Saturday, February 02, 2013

How the bedroom tax works....

Search the Internet for "bedroom tax" and you will find mind bogglingly awful stories of families facing eviction and hardship because of it.

Steve Hilditch from Redbrick thinks that the Tory coalition may finally be politically vulnerable over this issue since it will impact all MPs constituencies.

Families whose children have died won't be able to pay the rent since their housing benefit will be restricted. They are deemed to be "under-occupying" (it's too big for them) their properties following the deaths of their children.

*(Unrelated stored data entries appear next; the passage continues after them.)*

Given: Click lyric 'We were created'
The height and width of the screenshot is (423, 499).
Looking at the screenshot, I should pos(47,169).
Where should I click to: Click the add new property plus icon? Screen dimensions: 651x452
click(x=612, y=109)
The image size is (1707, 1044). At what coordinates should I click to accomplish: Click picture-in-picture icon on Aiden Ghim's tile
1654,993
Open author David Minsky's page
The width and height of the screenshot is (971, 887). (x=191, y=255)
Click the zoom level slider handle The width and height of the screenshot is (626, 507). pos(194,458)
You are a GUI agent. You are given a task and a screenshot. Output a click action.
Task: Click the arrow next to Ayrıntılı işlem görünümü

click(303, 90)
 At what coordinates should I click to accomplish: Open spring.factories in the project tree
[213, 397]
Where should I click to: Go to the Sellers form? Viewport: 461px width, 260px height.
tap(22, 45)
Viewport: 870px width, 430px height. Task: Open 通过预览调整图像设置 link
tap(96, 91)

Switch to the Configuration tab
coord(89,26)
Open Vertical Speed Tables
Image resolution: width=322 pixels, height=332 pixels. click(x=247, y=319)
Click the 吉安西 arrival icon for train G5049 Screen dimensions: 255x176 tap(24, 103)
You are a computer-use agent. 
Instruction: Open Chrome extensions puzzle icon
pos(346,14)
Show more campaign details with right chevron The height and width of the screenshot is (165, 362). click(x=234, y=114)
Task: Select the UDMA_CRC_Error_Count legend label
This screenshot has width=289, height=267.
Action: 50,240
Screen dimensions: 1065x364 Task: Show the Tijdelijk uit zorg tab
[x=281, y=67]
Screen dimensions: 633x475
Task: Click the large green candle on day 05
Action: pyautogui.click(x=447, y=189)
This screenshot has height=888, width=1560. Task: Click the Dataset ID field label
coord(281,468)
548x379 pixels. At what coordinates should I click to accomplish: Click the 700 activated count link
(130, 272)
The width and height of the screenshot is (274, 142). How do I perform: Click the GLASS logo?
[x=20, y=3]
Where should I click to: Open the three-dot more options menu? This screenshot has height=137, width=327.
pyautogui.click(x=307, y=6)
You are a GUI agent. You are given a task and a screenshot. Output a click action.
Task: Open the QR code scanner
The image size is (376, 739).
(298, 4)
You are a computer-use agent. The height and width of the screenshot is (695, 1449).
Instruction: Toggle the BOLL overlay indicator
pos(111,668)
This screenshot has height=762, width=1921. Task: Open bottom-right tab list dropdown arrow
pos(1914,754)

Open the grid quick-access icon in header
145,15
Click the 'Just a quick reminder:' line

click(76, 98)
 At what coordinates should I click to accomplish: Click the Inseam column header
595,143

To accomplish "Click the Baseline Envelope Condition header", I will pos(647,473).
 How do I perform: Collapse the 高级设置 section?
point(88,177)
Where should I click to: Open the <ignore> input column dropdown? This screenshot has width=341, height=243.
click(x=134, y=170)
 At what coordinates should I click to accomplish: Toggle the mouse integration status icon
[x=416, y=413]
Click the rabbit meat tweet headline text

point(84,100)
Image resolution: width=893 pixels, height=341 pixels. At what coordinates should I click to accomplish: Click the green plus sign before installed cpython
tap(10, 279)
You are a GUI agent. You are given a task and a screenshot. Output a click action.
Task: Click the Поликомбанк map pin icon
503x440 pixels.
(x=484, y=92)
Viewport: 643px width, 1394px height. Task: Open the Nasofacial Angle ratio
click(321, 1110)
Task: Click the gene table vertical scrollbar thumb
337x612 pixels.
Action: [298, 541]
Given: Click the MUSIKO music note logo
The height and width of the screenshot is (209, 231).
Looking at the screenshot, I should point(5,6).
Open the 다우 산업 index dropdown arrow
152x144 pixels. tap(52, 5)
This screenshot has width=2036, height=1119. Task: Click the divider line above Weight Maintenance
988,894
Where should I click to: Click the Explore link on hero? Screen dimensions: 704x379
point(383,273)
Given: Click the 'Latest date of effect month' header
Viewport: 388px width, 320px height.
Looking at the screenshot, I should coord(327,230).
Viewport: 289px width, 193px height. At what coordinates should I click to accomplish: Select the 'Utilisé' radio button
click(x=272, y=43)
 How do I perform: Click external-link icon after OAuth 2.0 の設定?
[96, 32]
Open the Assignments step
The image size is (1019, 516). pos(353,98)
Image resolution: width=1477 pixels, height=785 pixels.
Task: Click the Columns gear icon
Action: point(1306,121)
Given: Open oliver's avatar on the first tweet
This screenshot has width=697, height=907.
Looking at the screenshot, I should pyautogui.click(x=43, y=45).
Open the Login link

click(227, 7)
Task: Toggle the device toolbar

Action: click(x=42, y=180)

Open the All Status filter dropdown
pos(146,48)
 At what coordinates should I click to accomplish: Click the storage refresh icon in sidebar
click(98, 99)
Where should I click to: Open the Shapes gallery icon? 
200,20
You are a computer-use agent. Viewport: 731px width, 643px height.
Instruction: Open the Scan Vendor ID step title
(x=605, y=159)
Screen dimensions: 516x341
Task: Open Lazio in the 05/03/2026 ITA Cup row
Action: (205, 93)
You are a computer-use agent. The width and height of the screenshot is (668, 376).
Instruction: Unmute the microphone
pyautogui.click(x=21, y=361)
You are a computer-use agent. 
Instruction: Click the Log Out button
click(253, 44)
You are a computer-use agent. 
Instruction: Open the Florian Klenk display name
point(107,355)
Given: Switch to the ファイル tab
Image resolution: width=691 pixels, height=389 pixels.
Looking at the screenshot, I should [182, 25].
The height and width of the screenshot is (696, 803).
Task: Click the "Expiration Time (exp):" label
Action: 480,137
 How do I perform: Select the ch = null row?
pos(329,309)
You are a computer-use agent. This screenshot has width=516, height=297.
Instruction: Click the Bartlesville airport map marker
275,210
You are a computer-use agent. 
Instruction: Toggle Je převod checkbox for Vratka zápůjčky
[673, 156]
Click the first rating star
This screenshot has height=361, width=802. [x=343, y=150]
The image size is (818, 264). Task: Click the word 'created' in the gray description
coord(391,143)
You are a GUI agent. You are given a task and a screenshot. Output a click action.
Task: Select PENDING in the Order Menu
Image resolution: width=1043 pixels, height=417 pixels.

The mother whose son has joined the Army and is due to go to Afghanistan was told by Tory MP to "get a lodger".

I hope it does.

UNISON members who work in housing management will be placed in an impossible position. They will be expected to evict tenants on housing benefit whose children have left home even if they have been exemplary residents and have lived there all their lives. Established communities will be shattered.

This and the other "reforms" will also cost Councils and Housing Associations millions of pounds in arrears and extra administration. Money better spent on building new homes and kick starting the economy?

Click on picture to bring up details and decide for yourself who has too many bedrooms.

5 comments:

Anonymous said...

Maybe this policy has been drafted wrong but there is a real problem here.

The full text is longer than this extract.